* Start EXCERPT PROVIDED *

REX TILLERSON, U.S. SECRETARY OF STATE: It is also clear Russia has failed to uphold the agreements that have been entered into under multiple U.N. Security Council resolutions. It is unclear whether Russia failed to take this obligation seriously or Russia has been incompetent with this distinction doesn't much matter to the dead.


ROBERTSON: The bigger picture right now, if you look at this collectively, is that the Trump administration is now, if you will, caught up with the Obama position on Assad, a transition to get him out of power. Of course, they have now the added heft that they're willing to use military strikes, and it's all in Tillerson's hands as he heads to Moscow -- Alisyn.

CAMEROTA: OK, Nic. Thank you very much for that.

Secretary of State Tillerson is on his way to Moscow as we speak for that high-stakes meeting with Russia's foreign minister. Relations between the two countries, as you just heard from Nic, are more tense than ever in recent memory.

CNN's Michelle Kosinski is live in Moscow with more.

So Michelle, tell us the latest from there. And has there been any reaction yet to what Secretary Tillerson has already said?

MICHELLE KOSINSKI, CNN DIPLOMATIC CORRESPONDENT: Not in direct response to his comments, which just happened. But any minute now we're expecting to hear from Vladimir Putin. He's going to be -- he's getting out of a meeting with his Italian counterpart. So it's really about their meeting, but he's bound to take questions or at least make some comment on the state of this relationship.

And in fact, he may not even meet with Secretary of State Tillerson when Tillerson arrives here. And if he doesn't, that in itself speaks volumes about how things are right now. And we've been hearing extremely strong statements from Russia over the last few days, calling the U.S. strikes in Syria an act of aggression. They're inadmissible, that they violate international law and that the U.S. is getting closer, they said, to clashes with Russia.

So there's been this reporting that the meeting between Secretary Tillerson and Russia, whether it's just the foreign minister or whether it's Vladimir Putin, is going to be tough. It's that something like an ultimatum, that he's going to tell Russia that it needs to back away from Assad and accuse Russia in complicity in that chemical attack in Syria.

But when Tillerson was asked exactly those questions, "What are you going to say? Is it going to be an ultimatum? Is Russia complicit?" he's been far, far less committal. He says there is no hard evidence at this point of Russian complicity, that he's going to call on Russia to change course in Syria -- Chris.

* End EXCERPT PROVIDED *
* Start EXTRACTED RECORDS *

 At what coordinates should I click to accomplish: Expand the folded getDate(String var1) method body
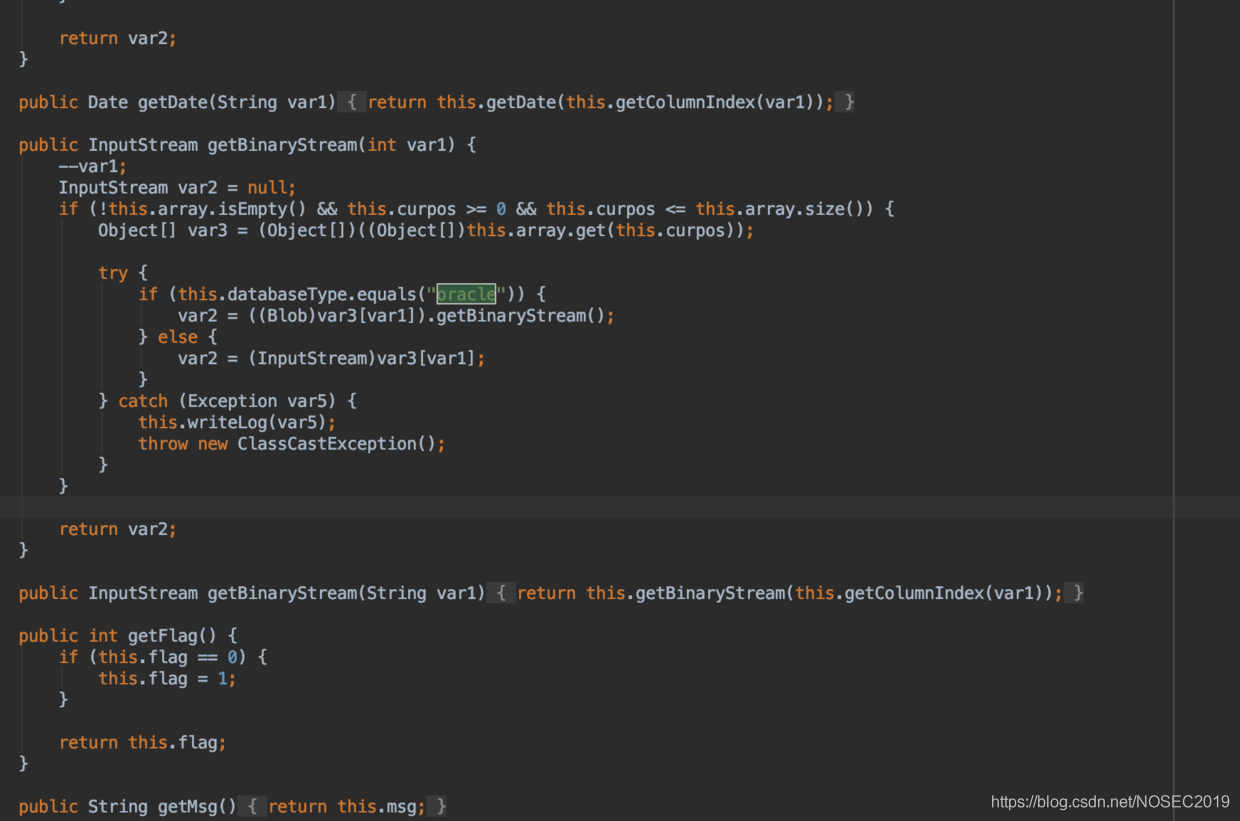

* End EXTRACTED RECORDS *
* Start EXTRACTED RECORDS *

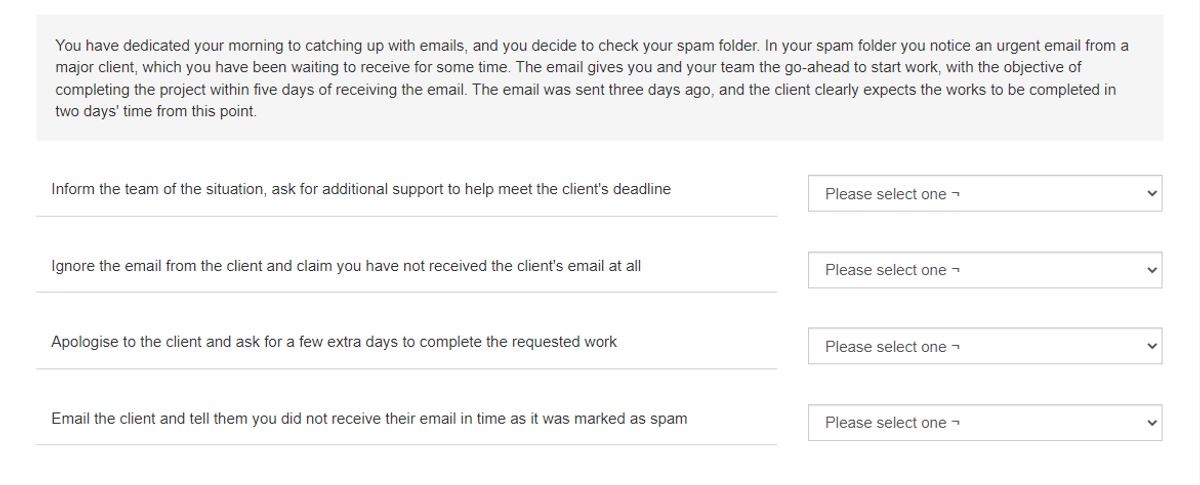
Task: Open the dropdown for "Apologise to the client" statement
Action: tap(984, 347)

* End EXTRACTED RECORDS *

• STATED PROBLEM:
Continue the news transcript about Tillerson's trip to Moscow, starting right after its final line.

• ANSWER TO THE PROBLEM:
CUOMO: Michelle Kosinski, thank you very much for the reporting in Moscow. So we know where the allies stand on what is going on in Syria, even

where Russia seems to stand, but what is America's position on Syria? The White House seems to keep vacillating between motivating Assad's exit, defending the people, but from what keeps changing. And then we have Trump's stay out, "America first" motto.

CNN's Joe Johns, live at the White House with more. And all of this theoretical discussion comes around factual disputes about what Russia may have known about the attack in Syria?

[07:05:10] JOE JOHNS, CNN SENIOR WASHINGTON CORRESPONDENT: That's certainly right. The big question, of course, is what did Russia know? What we know, in fact, is the United States at least alerted Russia to the facts of the strikes but not a whole lot more than that, quite frankly.

The other big question, I think, this morning is about Syria and, essentially, where the United States government is headed on policy towards Syria.

On the one hand, the president may have demonstrated, if you will, some resolve to act in the interests of the United States when he believes the United States' interest is threatened. On the other hand, this administration is still struggling to come up with what could be called a coherent policy towards some of the current foreign hot spots.


SEAN SPICER, WHITE HOUSE PRESS SECRETARY: If you gas a baby, if you put a barrel bomb into innocent people, I think you can -- you will see a response from the president.

JOHNS (voice-over): White House press secretary Sean Spicer telling reporters that another chemical attack or use of barrel bombs could result in more missile strikes.

SPICER: When you watch babies and children being gassed and suffering under barrel bombs, you are instantaneously moved to action.

JOHNS: This would mark a dramatic escalation of U.S. action, considering that Assad's regime has dropped 495 barrel bombs last month alone, according to the Syrian Network for Human Rights.

Hours later, the White House walking back his apparent red line, saying Spicer meant to signal that the president is never going to rule anything out.

Further muddying the waters, this interventionist comment from Secretary of State Rex Tillerson at the G-7 summit in Italy.

TILLERSON: We rededicate ourselves to holding to account any and all who commit crimes against the innocents anywhere in the world.

JOHNS: Very different from Trump's "America first" vision.

SPICER: We're not just going to become the world's policeman, running around the country -- running around the world.

JOHNS: The Trump administration's stance toward Assad also remains unclear.

SPICER: I can't imagine a stable and peaceful Syria where Bashar al- Assad is in power.

JOHNS: Spicer seemingly taking the position stated by U.N. Ambassador Nikki Haley on Sunday.

HALEY: Regime change is something that we think is going to happen. It's going to be hard to see a government that's peaceful and stable with Assad.

JOHNS: Which was the opposite of statements from Secretary Tillerson.

TILLERSON: Once we can eliminate the battle against ISIS, conclude that, and it is going quite well, then we hope to turn our attention to achieving cease-fire agreements between the regime and opposition forces.

UNIDENTIFIED MALE: I think they're still searching, frankly, for a policy and for a strategy.

JOHNS: Meantime, Syrian warplanes are back in the sky, taking off from the air base hit by the U.S. with dozens of cruise missiles. The Pentagon claims the strikes caused 20 percent of Syria's operational aircraft to be destroyed. But two senior military officials tell CNN it was 20 planes, not 20 percent.


JOHNS: The president did ask for a complete damage assessment on the bombing run last week. The Pentagon has not held a briefing since Friday.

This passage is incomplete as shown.